§ **Given instruction**
Reproduce the records word for word, from the first line through the line that contains "coordinates (135, 1007).", including both.

════════

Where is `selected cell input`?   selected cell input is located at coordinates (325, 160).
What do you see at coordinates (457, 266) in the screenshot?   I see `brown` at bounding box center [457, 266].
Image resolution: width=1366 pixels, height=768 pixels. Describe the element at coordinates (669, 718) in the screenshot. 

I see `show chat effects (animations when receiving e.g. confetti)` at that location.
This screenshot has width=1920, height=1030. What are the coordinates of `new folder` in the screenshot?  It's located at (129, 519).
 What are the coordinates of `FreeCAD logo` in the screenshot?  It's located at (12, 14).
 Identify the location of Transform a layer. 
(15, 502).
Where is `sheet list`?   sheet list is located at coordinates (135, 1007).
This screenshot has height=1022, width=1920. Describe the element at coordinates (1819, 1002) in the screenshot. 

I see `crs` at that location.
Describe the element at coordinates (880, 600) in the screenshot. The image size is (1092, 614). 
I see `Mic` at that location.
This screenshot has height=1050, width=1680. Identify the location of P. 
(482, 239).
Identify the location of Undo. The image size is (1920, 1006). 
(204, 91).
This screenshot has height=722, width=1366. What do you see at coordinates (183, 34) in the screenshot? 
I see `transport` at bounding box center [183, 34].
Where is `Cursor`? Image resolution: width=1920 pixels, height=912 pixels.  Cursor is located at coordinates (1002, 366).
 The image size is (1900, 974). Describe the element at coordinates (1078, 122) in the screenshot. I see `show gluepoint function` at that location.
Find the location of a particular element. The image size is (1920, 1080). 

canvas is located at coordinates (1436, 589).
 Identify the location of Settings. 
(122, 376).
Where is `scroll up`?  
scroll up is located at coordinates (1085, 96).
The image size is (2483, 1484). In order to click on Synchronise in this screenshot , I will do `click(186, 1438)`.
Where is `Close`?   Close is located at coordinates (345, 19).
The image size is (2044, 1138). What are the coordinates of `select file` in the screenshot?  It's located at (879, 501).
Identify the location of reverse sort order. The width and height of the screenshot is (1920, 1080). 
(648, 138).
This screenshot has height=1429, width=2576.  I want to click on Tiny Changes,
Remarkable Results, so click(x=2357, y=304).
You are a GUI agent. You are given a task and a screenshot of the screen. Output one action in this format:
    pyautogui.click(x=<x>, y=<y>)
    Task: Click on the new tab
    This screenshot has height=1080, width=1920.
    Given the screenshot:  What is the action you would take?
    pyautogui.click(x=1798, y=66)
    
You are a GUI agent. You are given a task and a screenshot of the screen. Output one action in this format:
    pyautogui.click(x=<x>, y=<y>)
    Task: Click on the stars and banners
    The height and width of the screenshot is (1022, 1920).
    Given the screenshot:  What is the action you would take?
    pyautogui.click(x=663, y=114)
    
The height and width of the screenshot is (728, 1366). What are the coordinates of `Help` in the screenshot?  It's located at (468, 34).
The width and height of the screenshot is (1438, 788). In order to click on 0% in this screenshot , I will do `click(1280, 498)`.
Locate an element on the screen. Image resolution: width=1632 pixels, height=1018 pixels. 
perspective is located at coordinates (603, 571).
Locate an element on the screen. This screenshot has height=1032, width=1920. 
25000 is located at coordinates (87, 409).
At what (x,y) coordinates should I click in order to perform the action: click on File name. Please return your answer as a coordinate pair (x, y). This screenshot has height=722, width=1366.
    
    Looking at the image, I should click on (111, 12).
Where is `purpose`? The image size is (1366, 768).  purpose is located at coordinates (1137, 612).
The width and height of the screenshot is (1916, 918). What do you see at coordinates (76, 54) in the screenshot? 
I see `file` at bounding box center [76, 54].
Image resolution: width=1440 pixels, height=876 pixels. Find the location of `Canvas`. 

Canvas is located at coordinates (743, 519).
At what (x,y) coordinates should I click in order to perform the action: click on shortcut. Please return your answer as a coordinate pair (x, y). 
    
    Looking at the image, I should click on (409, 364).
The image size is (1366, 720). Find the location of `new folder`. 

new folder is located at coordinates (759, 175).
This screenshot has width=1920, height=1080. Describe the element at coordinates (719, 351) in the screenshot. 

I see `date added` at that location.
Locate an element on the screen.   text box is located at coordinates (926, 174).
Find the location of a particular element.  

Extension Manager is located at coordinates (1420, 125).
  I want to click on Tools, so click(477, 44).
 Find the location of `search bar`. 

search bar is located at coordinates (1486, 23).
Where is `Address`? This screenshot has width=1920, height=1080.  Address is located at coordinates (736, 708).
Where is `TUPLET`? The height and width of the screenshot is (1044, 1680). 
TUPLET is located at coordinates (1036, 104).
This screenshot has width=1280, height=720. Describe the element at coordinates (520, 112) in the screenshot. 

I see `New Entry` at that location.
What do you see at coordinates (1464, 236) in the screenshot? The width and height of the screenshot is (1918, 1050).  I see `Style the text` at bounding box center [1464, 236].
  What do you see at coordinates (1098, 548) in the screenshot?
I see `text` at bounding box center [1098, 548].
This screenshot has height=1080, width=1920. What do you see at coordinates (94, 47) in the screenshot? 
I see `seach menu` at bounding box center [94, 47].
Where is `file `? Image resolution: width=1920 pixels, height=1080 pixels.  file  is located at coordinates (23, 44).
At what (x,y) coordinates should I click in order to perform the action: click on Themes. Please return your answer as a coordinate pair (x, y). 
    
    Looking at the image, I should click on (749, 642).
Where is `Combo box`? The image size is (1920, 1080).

════════

§ **Finished task**
Where is `selected cell input`?   selected cell input is located at coordinates (325, 160).
What do you see at coordinates (457, 266) in the screenshot?   I see `brown` at bounding box center [457, 266].
Image resolution: width=1366 pixels, height=768 pixels. Describe the element at coordinates (669, 718) in the screenshot. 

I see `show chat effects (animations when receiving e.g. confetti)` at that location.
This screenshot has width=1920, height=1030. What are the coordinates of `new folder` in the screenshot?  It's located at (129, 519).
 What are the coordinates of `FreeCAD logo` in the screenshot?  It's located at (12, 14).
 Identify the location of Transform a layer. 
(15, 502).
Where is `sheet list`?   sheet list is located at coordinates (135, 1007).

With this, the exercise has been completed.